How to complete this task:
Reproduce the listing that follows, unchanged and complete.

________________

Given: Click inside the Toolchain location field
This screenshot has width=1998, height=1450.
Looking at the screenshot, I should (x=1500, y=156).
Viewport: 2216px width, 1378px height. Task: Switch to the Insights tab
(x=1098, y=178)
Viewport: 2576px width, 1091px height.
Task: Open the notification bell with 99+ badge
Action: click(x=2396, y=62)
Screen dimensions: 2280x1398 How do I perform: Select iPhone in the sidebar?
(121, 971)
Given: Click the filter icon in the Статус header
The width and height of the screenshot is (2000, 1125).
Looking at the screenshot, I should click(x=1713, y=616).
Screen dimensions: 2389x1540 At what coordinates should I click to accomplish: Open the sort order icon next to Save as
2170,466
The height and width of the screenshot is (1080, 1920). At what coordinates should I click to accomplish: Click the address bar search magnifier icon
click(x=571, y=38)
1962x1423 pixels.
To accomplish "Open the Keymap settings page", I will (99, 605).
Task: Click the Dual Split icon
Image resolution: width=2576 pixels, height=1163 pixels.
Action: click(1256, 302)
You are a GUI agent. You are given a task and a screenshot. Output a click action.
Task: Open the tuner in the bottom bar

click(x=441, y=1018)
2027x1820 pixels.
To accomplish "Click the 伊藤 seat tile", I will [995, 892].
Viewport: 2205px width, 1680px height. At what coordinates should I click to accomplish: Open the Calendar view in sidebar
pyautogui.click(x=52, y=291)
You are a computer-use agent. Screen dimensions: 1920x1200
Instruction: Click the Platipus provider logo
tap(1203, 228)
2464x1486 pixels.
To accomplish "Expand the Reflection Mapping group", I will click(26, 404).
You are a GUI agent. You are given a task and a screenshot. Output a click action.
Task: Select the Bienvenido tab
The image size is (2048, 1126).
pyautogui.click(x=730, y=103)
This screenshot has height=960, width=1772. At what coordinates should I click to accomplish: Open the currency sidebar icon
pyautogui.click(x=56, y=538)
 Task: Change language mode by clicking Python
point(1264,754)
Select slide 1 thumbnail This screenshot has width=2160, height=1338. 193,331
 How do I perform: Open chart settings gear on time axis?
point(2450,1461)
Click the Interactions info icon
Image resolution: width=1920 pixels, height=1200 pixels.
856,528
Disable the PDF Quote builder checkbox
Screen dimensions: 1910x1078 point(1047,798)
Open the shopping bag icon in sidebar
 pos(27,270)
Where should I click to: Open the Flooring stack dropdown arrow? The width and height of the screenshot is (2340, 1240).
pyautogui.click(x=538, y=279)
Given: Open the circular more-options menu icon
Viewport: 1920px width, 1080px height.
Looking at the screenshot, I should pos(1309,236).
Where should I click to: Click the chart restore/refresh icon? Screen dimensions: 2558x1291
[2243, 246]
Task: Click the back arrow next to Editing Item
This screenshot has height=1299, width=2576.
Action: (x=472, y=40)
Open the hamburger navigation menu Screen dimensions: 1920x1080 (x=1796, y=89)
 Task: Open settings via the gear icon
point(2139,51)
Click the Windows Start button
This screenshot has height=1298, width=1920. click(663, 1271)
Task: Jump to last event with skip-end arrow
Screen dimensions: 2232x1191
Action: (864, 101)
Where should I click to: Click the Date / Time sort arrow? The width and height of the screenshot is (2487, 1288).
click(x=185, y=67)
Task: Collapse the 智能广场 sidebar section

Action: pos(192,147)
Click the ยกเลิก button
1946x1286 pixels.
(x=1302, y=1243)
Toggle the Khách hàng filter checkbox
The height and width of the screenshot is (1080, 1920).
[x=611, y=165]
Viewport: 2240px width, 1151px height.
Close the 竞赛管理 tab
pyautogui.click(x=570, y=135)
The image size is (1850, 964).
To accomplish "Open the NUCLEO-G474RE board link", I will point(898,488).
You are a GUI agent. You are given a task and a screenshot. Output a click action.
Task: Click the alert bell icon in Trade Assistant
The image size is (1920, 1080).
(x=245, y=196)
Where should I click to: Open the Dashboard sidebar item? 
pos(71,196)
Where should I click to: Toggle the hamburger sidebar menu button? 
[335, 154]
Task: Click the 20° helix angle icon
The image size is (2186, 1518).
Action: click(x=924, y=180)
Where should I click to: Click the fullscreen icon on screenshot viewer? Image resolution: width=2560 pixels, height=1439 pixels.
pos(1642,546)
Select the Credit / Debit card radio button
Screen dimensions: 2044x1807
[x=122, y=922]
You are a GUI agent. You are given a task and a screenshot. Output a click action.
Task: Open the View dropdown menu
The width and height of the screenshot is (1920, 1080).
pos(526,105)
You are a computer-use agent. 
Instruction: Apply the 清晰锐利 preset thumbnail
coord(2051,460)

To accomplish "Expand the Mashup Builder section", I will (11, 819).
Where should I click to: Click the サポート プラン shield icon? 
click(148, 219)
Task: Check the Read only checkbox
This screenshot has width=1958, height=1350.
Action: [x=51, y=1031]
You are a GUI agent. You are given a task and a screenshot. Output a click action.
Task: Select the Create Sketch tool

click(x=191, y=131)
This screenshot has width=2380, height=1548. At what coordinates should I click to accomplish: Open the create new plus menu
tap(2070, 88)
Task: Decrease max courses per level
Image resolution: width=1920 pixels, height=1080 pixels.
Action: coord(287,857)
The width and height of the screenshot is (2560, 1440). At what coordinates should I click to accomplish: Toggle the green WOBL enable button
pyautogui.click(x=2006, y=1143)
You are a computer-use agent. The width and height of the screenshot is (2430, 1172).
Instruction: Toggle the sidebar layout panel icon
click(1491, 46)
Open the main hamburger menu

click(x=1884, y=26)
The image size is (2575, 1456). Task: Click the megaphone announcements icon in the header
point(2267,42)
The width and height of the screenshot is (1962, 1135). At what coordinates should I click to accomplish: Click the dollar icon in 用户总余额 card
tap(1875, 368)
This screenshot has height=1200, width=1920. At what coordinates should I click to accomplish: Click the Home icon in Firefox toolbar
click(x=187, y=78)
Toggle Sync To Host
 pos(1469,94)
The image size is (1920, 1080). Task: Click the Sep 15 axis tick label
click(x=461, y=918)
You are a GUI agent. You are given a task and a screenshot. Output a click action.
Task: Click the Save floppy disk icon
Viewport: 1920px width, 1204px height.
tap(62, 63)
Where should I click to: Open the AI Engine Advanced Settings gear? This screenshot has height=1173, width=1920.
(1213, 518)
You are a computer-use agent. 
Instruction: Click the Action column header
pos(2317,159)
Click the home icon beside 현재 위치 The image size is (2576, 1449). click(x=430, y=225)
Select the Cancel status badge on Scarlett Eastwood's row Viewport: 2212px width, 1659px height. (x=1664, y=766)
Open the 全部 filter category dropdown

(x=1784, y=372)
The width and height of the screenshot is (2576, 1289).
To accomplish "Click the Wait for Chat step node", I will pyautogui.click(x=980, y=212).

________________

Task response:
Given: Click inside the Toolchain location field
This screenshot has width=1998, height=1450.
Looking at the screenshot, I should (x=1500, y=156).
Viewport: 2216px width, 1378px height. Task: Switch to the Insights tab
(x=1098, y=178)
Viewport: 2576px width, 1091px height.
Task: Open the notification bell with 99+ badge
Action: click(x=2396, y=62)
Screen dimensions: 2280x1398 How do I perform: Select iPhone in the sidebar?
(121, 971)
Given: Click the filter icon in the Статус header
The width and height of the screenshot is (2000, 1125).
Looking at the screenshot, I should click(x=1713, y=616).
Screen dimensions: 2389x1540 At what coordinates should I click to accomplish: Open the sort order icon next to Save as
2170,466
The height and width of the screenshot is (1080, 1920). At what coordinates should I click to accomplish: Click the address bar search magnifier icon
click(x=571, y=38)
1962x1423 pixels.
To accomplish "Open the Keymap settings page", I will (99, 605).
Task: Click the Dual Split icon
Image resolution: width=2576 pixels, height=1163 pixels.
Action: click(1256, 302)
You are a GUI agent. You are given a task and a screenshot. Output a click action.
Task: Open the tuner in the bottom bar

click(x=441, y=1018)
2027x1820 pixels.
To accomplish "Click the 伊藤 seat tile", I will [995, 892].
Viewport: 2205px width, 1680px height. At what coordinates should I click to accomplish: Open the Calendar view in sidebar
pyautogui.click(x=52, y=291)
You are a computer-use agent. Screen dimensions: 1920x1200
Instruction: Click the Platipus provider logo
tap(1203, 228)
2464x1486 pixels.
To accomplish "Expand the Reflection Mapping group", I will click(26, 404).
You are a GUI agent. You are given a task and a screenshot. Output a click action.
Task: Select the Bienvenido tab
The image size is (2048, 1126).
pyautogui.click(x=730, y=103)
This screenshot has height=960, width=1772. At what coordinates should I click to accomplish: Open the currency sidebar icon
pyautogui.click(x=56, y=538)
 Task: Change language mode by clicking Python
point(1264,754)
Select slide 1 thumbnail This screenshot has width=2160, height=1338. 193,331
 How do I perform: Open chart settings gear on time axis?
point(2450,1461)
Click the Interactions info icon
Image resolution: width=1920 pixels, height=1200 pixels.
856,528
Disable the PDF Quote builder checkbox
Screen dimensions: 1910x1078 point(1047,798)
Open the shopping bag icon in sidebar
 pos(27,270)
Where should I click to: Open the Flooring stack dropdown arrow? The width and height of the screenshot is (2340, 1240).
pyautogui.click(x=538, y=279)
Given: Open the circular more-options menu icon
Viewport: 1920px width, 1080px height.
Looking at the screenshot, I should pos(1309,236).
Where should I click to: Click the chart restore/refresh icon? Screen dimensions: 2558x1291
[2243, 246]
Task: Click the back arrow next to Editing Item
This screenshot has height=1299, width=2576.
Action: (x=472, y=40)
Open the hamburger navigation menu Screen dimensions: 1920x1080 (x=1796, y=89)
 Task: Open settings via the gear icon
point(2139,51)
Click the Windows Start button
This screenshot has height=1298, width=1920. click(663, 1271)
Task: Jump to last event with skip-end arrow
Screen dimensions: 2232x1191
Action: (864, 101)
Where should I click to: Click the Date / Time sort arrow? The width and height of the screenshot is (2487, 1288).
click(x=185, y=67)
Task: Collapse the 智能广场 sidebar section

Action: pos(192,147)
Click the ยกเลิก button
1946x1286 pixels.
(x=1302, y=1243)
Toggle the Khách hàng filter checkbox
The height and width of the screenshot is (1080, 1920).
[x=611, y=165]
Viewport: 2240px width, 1151px height.
Close the 竞赛管理 tab
pyautogui.click(x=570, y=135)
The image size is (1850, 964).
To accomplish "Open the NUCLEO-G474RE board link", I will point(898,488).
You are a GUI agent. You are given a task and a screenshot. Output a click action.
Task: Click the alert bell icon in Trade Assistant
The image size is (1920, 1080).
(x=245, y=196)
Where should I click to: Open the Dashboard sidebar item? 
pos(71,196)
Where should I click to: Toggle the hamburger sidebar menu button? 
[335, 154]
Task: Click the 20° helix angle icon
The image size is (2186, 1518).
Action: click(x=924, y=180)
Where should I click to: Click the fullscreen icon on screenshot viewer? Image resolution: width=2560 pixels, height=1439 pixels.
pos(1642,546)
Select the Credit / Debit card radio button
Screen dimensions: 2044x1807
[x=122, y=922]
You are a GUI agent. You are given a task and a screenshot. Output a click action.
Task: Open the View dropdown menu
The width and height of the screenshot is (1920, 1080).
pos(526,105)
You are a computer-use agent. 
Instruction: Apply the 清晰锐利 preset thumbnail
coord(2051,460)

To accomplish "Expand the Mashup Builder section", I will (11, 819).
Where should I click to: Click the サポート プラン shield icon? 
click(148, 219)
Task: Check the Read only checkbox
This screenshot has width=1958, height=1350.
Action: [x=51, y=1031]
You are a GUI agent. You are given a task and a screenshot. Output a click action.
Task: Select the Create Sketch tool

click(x=191, y=131)
This screenshot has width=2380, height=1548. At what coordinates should I click to accomplish: Open the create new plus menu
tap(2070, 88)
Task: Decrease max courses per level
Image resolution: width=1920 pixels, height=1080 pixels.
Action: coord(287,857)
The width and height of the screenshot is (2560, 1440). At what coordinates should I click to accomplish: Toggle the green WOBL enable button
pyautogui.click(x=2006, y=1143)
You are a computer-use agent. The width and height of the screenshot is (2430, 1172).
Instruction: Toggle the sidebar layout panel icon
click(1491, 46)
Open the main hamburger menu

click(x=1884, y=26)
The image size is (2575, 1456). Task: Click the megaphone announcements icon in the header
point(2267,42)
The width and height of the screenshot is (1962, 1135). At what coordinates should I click to accomplish: Click the dollar icon in 用户总余额 card
tap(1875, 368)
This screenshot has height=1200, width=1920. At what coordinates should I click to accomplish: Click the Home icon in Firefox toolbar
click(x=187, y=78)
Toggle Sync To Host
 pos(1469,94)
The image size is (1920, 1080). Task: Click the Sep 15 axis tick label
click(x=461, y=918)
You are a GUI agent. You are given a task and a screenshot. Output a click action.
Task: Click the Save floppy disk icon
Viewport: 1920px width, 1204px height.
tap(62, 63)
Where should I click to: Open the AI Engine Advanced Settings gear? This screenshot has height=1173, width=1920.
(1213, 518)
You are a computer-use agent. 
Instruction: Click the Action column header
pos(2317,159)
Click the home icon beside 현재 위치 The image size is (2576, 1449). click(x=430, y=225)
Select the Cancel status badge on Scarlett Eastwood's row Viewport: 2212px width, 1659px height. (x=1664, y=766)
Open the 全部 filter category dropdown

(x=1784, y=372)
The width and height of the screenshot is (2576, 1289).
To accomplish "Click the Wait for Chat step node", I will pyautogui.click(x=980, y=212).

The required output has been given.